• DO THIS: Copy out the listing word for word, from its first line down to and including the line containing "Toggle the Inspector sliders panel button". Leave out the pictures.

• Records for locating displayed items:
════════

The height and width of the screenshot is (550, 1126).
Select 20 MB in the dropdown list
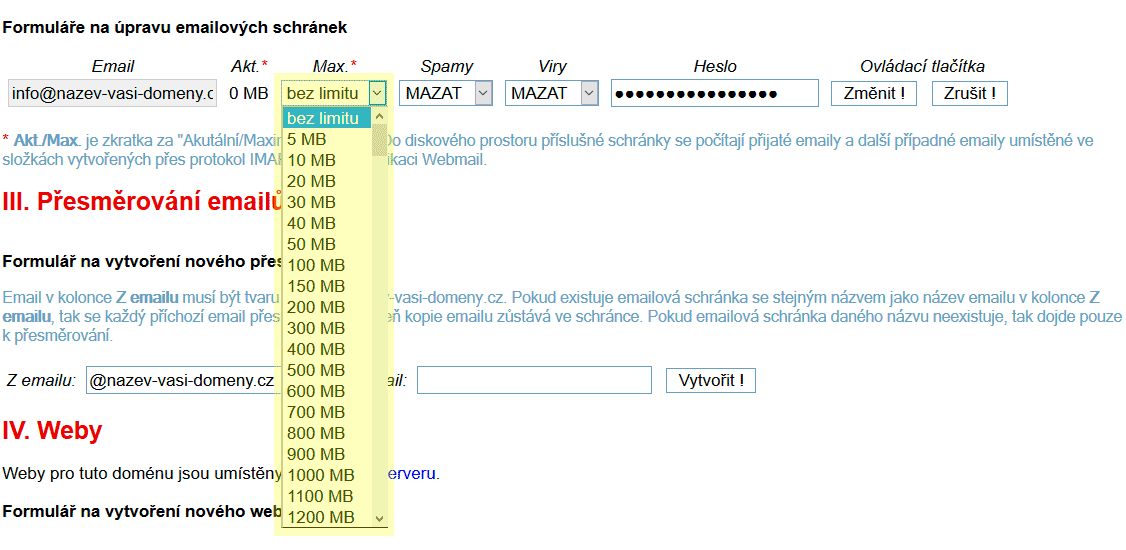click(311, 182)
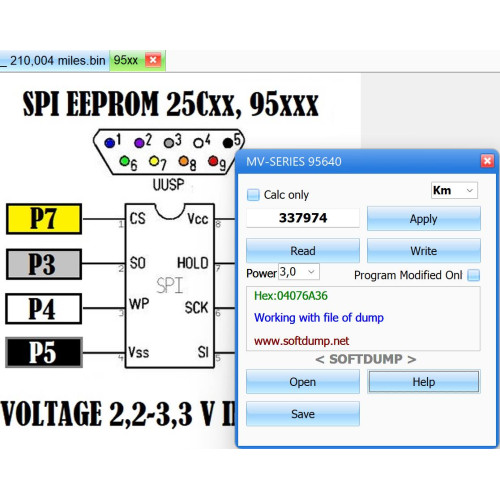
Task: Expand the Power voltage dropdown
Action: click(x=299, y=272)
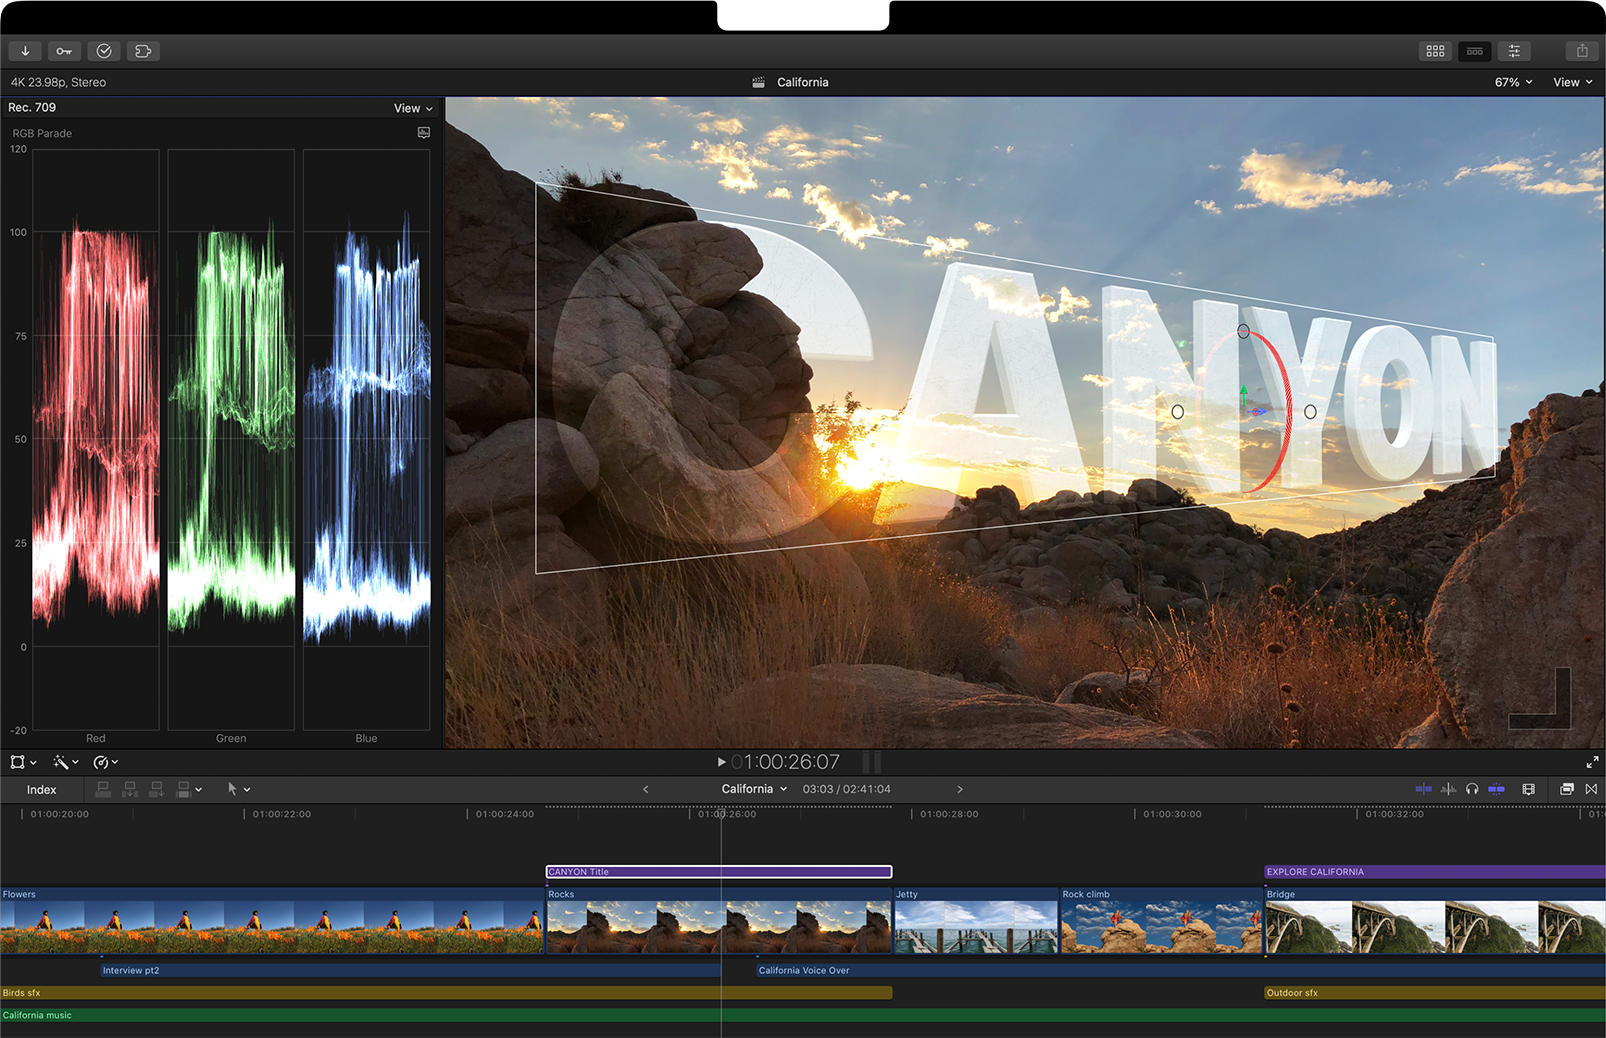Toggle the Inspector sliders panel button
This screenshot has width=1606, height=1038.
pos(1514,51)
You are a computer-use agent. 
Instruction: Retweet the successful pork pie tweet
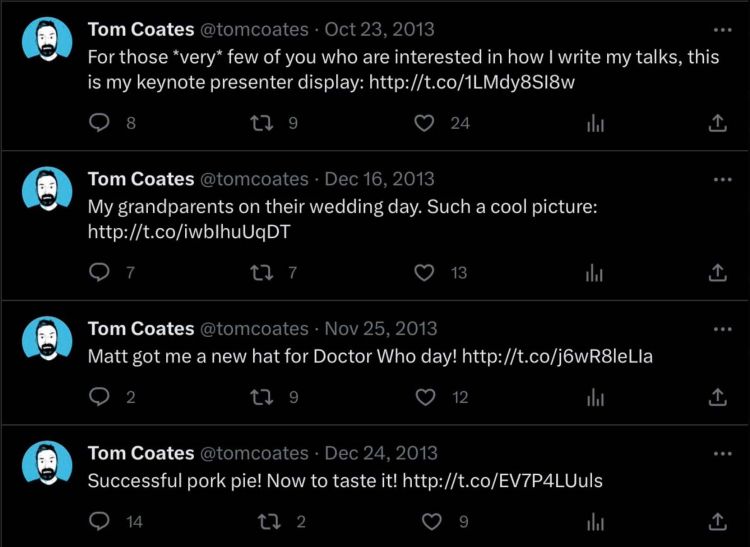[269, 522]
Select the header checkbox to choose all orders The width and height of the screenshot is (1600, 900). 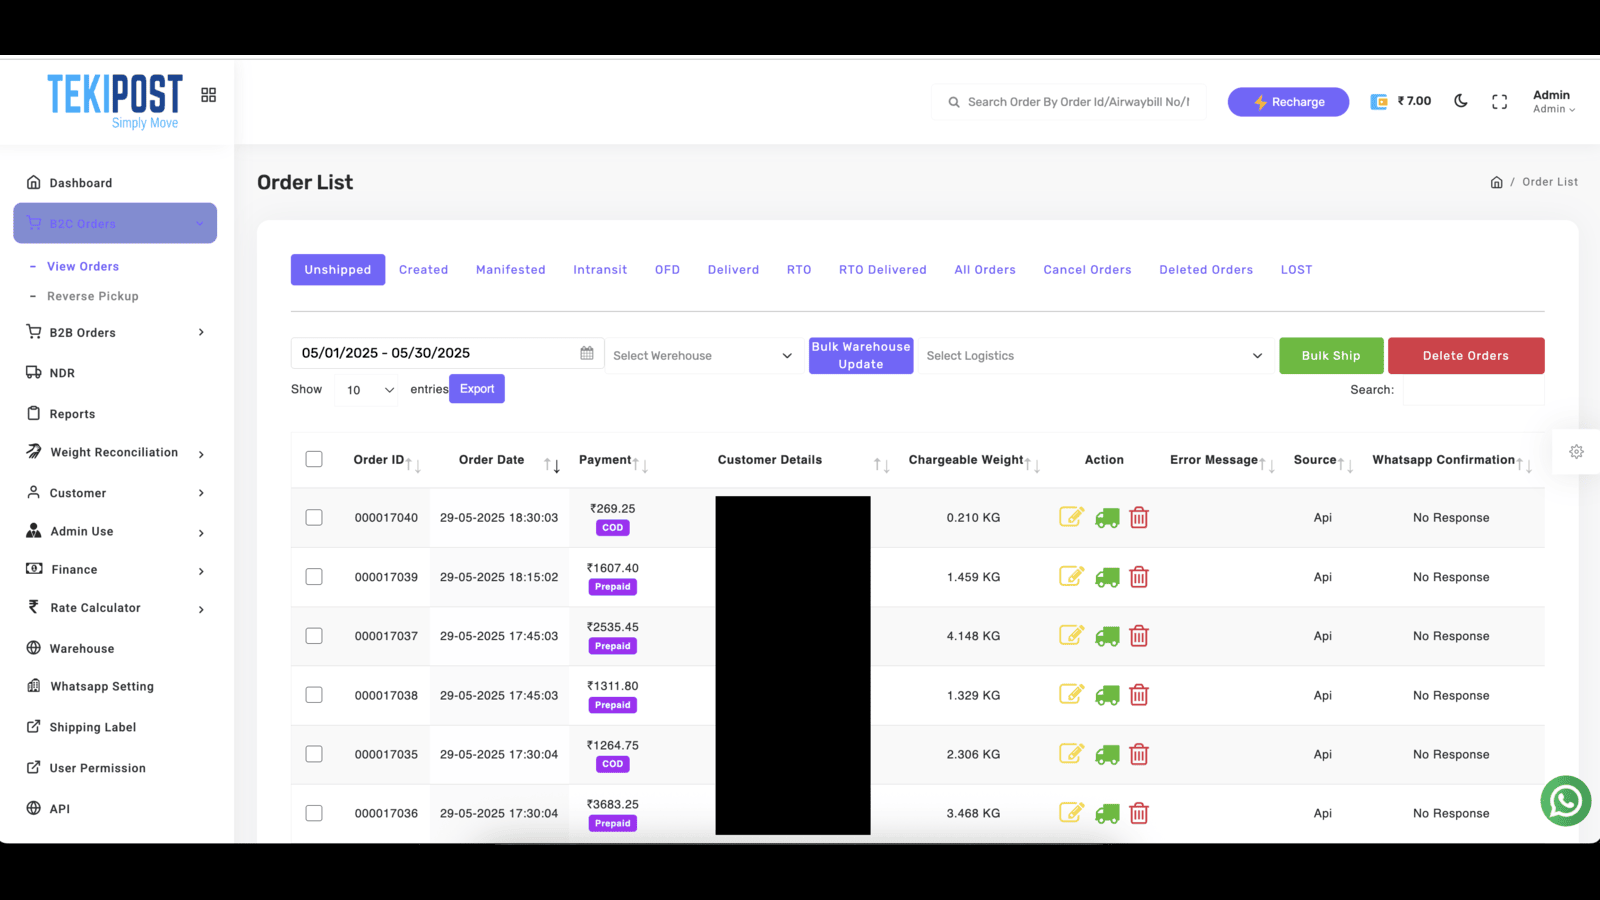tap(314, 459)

════════

• ANSWER:
The height and width of the screenshot is (550, 1126).
Select 20 MB in the dropdown list
click(311, 182)
Task: Expand the Power voltage dropdown
Action: click(x=299, y=272)
Toggle the Inspector sliders panel button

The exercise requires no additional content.